__Exercise directions__.
Begin at the line below that has "Given: Open Return session debug logs topic". Stop after the line that has "Click the home", repeating each line exactly and leaving out the pictures.

__Records for processing__.
= = = = = = =
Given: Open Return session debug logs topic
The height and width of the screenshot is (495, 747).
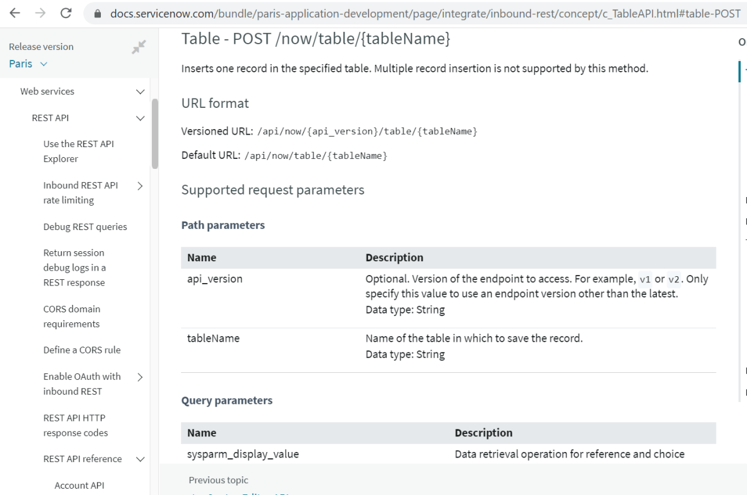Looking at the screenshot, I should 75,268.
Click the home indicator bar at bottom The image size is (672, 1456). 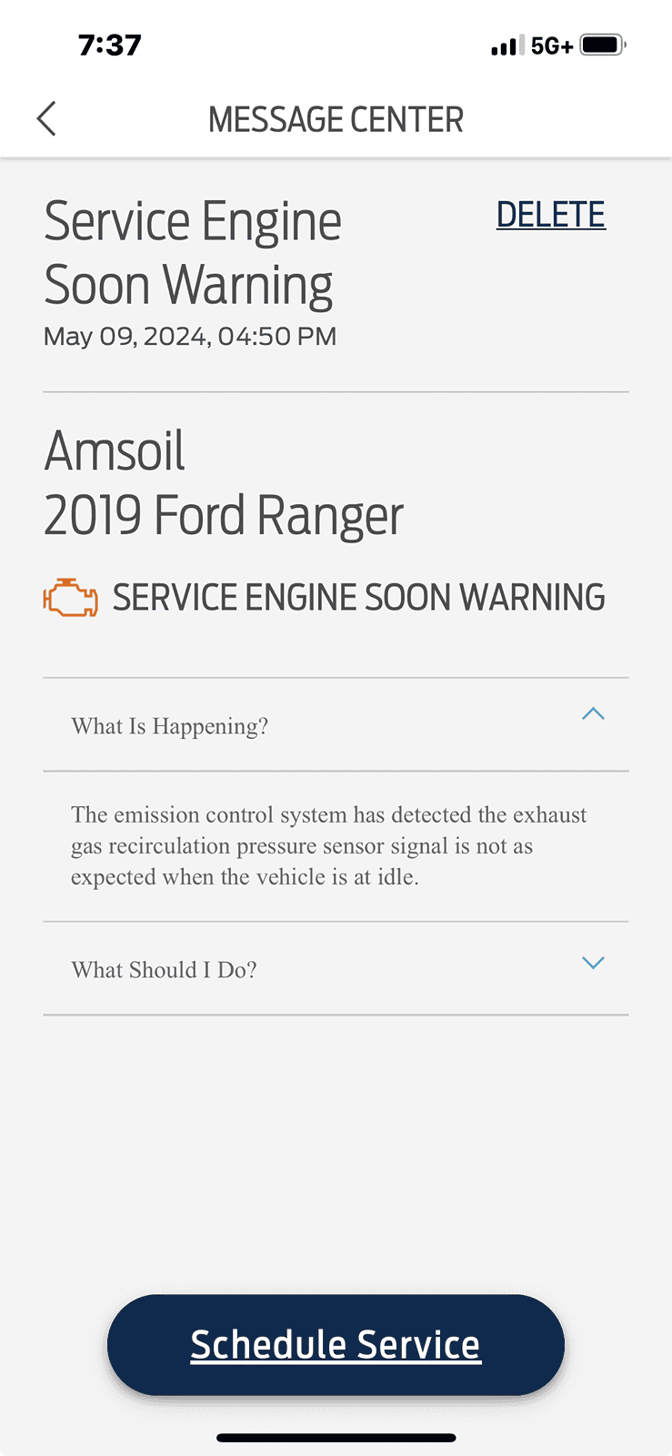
= = = = = = =
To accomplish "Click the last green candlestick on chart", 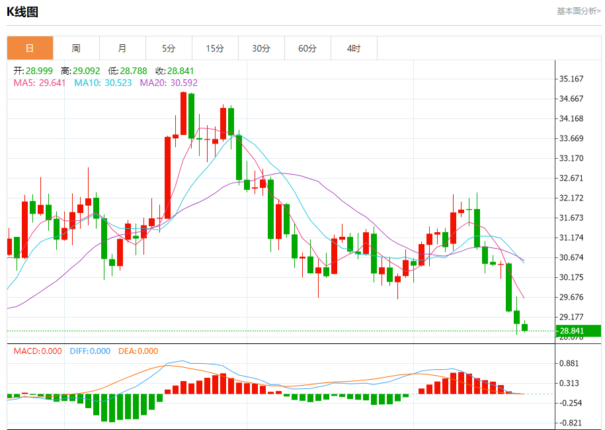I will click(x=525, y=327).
= = = = = = =
__Output below__.
Given: Open Return session debug logs topic
The height and width of the screenshot is (495, 747).
Looking at the screenshot, I should 75,268.
Click the home indicator bar at bottom The image size is (672, 1456). 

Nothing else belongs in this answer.